DEAR ABBY: I have worked in a medical clinic for 35 years and hear a lot of complaints about the wait for doctor appointments. May I explain some of the reasons for it?
Sometimes the doctor arrives late, but other factors can cause delays:
1. If you need to be seen, call first to get an appointment time. Most offices leave open spots to accommodate urgent-care matters. If you just walk in, we must work you in with patients who already have appointments, which pushes the doctor behind.
2. Do NOT come an hour early and announce in front of the entire waiting room that you must be somewhere and expect to get worked in before your scheduled time. Reschedule instead.
3. Always bring your insurance cards with you. Do not tell us to call another doctor's office to get the information.
4. Don't walk in with forms you need filled out and signed by the doctor and expect someone to take care of it immediately. It requires your chart to be pulled, a nurse to fill out the information and the doctor to look over the form and sign. Instead, leave the form. We'll mail it or call you to pick it up.
5. Don't expect to call the office and speak with the doctor in the middle of a clinic day. A nurse can usually handle the question. If not, she'll have the doctor call you back after seeing the scheduled patients. -- GENTLE REMINDER IN SIOUX FALLS, S.D.
DEAR GENTLE: Thank you for the reminders, which may help readers avoid some of the frustrations they encounter when going for a medical appointment. They are well worth the space in my column.
DEAR ABBY: My husband and I have become fond of a delightful elderly couple, "Frank" and "Annie." We bought the home across the street from them 10 years ago. They have four children, two of whom live nearby.
Two years ago, Frank was diagnosed with dementia. They are adamant about staying in the house they've owned since they were newlyweds. This means more of the burden of caring for the house and finances now falls to Annie, who has health problems of her own.
We help out whenever we can, because I know money is tight for them. When their lawnmower broke, we bought them a new one, and with the help of another neighbor, we take care of general yardwork and house issues.
I am growing increasingly concerned about the state of their finances, and bewildered that their children never seem to help. They interact with their parents at birthdays and on holidays. I don't know the children well, but is there a way to help them understand that their parents may not be volunteering all their troubles?

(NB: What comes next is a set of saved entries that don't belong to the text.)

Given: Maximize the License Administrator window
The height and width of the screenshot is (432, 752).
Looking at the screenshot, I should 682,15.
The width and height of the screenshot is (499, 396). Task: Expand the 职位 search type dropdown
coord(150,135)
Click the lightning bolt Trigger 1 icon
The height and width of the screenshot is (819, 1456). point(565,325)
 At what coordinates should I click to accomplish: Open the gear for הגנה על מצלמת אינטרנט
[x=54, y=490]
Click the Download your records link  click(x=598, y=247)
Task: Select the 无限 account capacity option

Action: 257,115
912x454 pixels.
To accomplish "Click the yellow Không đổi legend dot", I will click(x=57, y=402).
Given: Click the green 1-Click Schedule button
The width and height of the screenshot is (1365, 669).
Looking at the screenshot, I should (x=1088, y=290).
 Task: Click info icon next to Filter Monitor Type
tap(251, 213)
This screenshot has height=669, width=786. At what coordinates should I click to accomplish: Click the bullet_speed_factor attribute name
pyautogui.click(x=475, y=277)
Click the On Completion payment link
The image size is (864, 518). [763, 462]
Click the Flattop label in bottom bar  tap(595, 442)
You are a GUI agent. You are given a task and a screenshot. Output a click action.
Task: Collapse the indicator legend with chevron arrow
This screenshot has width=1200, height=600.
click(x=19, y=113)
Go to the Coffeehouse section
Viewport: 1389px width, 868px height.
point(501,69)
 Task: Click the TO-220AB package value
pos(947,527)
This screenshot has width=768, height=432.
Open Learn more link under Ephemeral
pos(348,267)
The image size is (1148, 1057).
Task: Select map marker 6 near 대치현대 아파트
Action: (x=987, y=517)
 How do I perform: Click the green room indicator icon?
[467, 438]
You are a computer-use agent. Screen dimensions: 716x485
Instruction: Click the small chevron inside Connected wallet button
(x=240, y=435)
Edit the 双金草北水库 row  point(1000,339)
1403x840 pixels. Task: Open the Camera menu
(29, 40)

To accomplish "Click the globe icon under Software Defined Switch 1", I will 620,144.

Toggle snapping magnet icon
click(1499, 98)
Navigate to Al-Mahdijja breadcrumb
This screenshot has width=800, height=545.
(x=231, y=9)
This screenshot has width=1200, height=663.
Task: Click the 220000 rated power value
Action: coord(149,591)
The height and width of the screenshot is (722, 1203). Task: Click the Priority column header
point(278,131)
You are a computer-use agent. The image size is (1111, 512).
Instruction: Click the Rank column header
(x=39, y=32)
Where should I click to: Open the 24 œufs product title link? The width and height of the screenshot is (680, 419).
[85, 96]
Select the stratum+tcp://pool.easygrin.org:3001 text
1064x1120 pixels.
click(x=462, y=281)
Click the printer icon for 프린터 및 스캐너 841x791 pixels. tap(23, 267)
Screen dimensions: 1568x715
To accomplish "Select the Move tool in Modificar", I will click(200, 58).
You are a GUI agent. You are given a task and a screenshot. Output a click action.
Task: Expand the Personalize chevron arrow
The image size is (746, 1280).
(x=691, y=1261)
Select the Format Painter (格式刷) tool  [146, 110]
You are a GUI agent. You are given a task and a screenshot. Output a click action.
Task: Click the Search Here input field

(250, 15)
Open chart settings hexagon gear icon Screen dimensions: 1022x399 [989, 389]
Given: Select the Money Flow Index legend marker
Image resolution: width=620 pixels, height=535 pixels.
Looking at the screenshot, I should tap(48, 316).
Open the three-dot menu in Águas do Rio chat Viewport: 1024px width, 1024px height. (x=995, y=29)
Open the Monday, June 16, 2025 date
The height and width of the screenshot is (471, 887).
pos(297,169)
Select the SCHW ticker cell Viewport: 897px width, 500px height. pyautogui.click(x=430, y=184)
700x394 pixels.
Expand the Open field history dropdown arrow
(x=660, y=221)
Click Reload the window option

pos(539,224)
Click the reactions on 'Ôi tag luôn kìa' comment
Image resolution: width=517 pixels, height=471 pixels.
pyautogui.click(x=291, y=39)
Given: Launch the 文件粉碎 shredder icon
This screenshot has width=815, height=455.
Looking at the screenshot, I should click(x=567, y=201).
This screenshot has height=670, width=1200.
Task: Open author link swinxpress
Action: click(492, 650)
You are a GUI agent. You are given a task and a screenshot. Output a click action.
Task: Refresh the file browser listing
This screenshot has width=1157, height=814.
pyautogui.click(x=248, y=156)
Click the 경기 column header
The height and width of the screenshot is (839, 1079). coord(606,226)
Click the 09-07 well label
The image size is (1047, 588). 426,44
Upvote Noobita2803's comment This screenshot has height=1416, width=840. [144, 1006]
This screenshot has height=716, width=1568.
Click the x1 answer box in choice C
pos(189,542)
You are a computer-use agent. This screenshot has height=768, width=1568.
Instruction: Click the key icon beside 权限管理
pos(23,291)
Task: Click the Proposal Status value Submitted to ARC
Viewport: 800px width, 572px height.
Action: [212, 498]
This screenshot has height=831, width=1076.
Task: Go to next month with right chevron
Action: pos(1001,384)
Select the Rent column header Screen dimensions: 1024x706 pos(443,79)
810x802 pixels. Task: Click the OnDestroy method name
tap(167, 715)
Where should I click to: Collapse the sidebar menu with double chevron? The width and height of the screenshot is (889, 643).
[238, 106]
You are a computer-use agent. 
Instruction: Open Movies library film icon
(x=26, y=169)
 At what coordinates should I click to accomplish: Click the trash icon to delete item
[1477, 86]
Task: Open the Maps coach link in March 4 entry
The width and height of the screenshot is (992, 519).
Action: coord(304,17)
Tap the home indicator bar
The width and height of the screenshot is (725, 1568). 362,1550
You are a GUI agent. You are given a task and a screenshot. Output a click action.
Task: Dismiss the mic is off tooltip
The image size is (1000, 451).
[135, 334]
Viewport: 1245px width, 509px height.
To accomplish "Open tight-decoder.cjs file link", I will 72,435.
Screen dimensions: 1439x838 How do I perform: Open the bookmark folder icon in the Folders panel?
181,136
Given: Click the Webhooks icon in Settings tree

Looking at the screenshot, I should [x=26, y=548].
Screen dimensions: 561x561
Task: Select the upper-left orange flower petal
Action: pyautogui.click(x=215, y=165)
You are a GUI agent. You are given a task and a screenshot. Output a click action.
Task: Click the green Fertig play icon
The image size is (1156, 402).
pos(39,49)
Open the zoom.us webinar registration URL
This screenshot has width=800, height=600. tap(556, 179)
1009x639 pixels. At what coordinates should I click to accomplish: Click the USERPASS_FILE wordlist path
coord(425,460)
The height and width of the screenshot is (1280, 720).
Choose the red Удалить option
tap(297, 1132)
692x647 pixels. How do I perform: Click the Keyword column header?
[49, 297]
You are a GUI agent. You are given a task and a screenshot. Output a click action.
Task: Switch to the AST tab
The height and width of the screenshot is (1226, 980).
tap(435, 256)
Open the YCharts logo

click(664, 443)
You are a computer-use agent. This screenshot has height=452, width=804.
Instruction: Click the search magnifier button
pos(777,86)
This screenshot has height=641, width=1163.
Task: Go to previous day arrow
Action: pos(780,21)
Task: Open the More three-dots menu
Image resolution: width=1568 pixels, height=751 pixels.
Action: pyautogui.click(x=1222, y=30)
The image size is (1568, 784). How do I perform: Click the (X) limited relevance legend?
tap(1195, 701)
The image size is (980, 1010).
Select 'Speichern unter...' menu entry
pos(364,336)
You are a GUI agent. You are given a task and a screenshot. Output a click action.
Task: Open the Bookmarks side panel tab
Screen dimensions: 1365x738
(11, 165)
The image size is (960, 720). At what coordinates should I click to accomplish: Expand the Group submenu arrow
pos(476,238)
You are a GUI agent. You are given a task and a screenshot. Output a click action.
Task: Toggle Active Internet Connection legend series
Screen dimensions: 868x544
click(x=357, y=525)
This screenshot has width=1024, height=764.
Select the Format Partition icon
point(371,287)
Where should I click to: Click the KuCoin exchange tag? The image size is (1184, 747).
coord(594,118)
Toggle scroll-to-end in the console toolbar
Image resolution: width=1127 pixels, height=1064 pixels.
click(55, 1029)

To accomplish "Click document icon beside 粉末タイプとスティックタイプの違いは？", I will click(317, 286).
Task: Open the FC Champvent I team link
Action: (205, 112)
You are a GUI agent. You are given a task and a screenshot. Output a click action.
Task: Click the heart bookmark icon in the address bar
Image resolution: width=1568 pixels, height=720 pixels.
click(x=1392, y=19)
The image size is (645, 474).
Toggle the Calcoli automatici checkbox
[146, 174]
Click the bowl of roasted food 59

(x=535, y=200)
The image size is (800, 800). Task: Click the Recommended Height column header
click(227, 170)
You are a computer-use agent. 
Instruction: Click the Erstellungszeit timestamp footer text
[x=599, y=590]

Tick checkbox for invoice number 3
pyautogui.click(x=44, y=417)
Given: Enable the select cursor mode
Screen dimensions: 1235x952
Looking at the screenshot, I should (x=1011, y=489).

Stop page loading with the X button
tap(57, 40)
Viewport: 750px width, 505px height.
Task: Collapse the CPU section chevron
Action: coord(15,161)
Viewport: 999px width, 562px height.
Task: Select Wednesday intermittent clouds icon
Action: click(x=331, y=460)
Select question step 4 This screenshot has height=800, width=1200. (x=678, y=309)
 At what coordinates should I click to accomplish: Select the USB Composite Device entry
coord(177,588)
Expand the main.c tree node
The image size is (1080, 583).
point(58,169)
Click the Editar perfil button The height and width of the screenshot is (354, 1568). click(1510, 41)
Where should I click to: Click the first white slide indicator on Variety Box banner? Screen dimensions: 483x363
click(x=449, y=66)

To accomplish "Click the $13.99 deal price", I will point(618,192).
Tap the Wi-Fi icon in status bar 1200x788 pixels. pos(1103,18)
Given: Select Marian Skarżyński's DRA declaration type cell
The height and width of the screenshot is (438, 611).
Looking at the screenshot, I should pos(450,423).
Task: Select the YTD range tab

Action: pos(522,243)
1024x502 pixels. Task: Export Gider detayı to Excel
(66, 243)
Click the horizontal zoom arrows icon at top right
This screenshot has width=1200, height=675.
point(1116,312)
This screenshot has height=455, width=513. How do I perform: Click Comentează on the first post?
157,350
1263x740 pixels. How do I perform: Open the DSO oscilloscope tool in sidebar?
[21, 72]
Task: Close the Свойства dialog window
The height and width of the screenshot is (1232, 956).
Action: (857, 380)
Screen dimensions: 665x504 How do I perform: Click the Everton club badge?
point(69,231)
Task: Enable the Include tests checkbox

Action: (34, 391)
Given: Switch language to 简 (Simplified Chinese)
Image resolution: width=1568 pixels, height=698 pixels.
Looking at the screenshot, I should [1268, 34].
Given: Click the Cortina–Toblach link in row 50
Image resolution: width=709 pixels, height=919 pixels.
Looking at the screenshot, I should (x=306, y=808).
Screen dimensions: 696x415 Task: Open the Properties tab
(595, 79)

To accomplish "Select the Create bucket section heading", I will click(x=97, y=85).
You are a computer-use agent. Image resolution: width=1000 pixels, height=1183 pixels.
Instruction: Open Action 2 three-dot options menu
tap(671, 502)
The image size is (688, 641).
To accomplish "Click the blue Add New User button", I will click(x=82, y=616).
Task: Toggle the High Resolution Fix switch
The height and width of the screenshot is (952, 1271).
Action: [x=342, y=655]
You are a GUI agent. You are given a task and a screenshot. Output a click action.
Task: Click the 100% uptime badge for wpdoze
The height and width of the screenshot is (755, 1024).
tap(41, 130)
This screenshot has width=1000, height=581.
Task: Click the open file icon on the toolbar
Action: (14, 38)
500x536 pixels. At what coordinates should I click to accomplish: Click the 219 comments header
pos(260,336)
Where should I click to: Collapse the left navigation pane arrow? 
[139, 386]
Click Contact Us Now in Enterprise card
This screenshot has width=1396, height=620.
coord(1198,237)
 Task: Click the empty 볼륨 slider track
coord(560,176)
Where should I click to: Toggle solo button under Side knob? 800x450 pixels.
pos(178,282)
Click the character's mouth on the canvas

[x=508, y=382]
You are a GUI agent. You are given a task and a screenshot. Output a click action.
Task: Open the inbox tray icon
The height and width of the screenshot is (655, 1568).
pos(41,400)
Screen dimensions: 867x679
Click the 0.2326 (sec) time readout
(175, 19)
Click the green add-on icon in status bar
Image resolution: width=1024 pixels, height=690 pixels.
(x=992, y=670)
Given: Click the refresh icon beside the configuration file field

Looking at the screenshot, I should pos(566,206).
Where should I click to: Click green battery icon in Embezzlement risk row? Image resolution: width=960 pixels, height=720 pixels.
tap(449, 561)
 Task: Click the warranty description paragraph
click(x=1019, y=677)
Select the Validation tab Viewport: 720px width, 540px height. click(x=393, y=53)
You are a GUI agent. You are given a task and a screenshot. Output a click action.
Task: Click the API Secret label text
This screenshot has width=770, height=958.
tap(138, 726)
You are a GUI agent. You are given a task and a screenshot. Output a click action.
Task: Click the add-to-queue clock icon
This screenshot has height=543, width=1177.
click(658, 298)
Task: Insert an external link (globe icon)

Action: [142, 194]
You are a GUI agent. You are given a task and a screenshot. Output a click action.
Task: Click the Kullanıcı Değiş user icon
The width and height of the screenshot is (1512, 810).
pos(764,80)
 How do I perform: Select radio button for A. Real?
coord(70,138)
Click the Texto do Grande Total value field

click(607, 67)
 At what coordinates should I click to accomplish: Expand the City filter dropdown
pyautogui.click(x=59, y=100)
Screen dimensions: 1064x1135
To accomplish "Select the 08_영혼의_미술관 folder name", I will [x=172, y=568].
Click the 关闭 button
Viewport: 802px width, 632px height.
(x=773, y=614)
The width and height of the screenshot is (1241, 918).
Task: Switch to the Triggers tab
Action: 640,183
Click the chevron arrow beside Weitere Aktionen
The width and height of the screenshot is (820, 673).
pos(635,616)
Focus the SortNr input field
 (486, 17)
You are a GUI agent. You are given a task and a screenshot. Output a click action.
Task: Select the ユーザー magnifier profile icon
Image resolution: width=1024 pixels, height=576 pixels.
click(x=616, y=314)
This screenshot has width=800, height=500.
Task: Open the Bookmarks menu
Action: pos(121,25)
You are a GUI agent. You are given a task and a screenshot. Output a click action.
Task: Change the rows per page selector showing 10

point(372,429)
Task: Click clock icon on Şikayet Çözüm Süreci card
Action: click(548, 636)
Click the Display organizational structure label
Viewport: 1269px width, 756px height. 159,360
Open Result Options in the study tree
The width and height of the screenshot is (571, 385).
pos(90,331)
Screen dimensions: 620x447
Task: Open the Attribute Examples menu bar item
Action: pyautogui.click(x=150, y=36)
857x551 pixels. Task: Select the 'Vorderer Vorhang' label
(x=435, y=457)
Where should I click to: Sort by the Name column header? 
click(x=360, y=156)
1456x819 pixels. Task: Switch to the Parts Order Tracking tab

Frank and Annie are proud of what they've accomplished, but now they need a little extra support. They never ask for help, but gratefully accept it if it's offered. Would I be out of line to communicate with our neighbors' family? -- LOVE THY NEIGHBOR
DEAR LOVE THY NEIGHBOR: Out of line? Not at all. The "children" should be told about your concerns, and also the various things you and the other neighbors have been doing to help their parents. Sometimes the children of aging parents don't recognize the subtle changes that take place when a loved one has dementia. Bring it out in the open, and you'll be doing all of them a favor.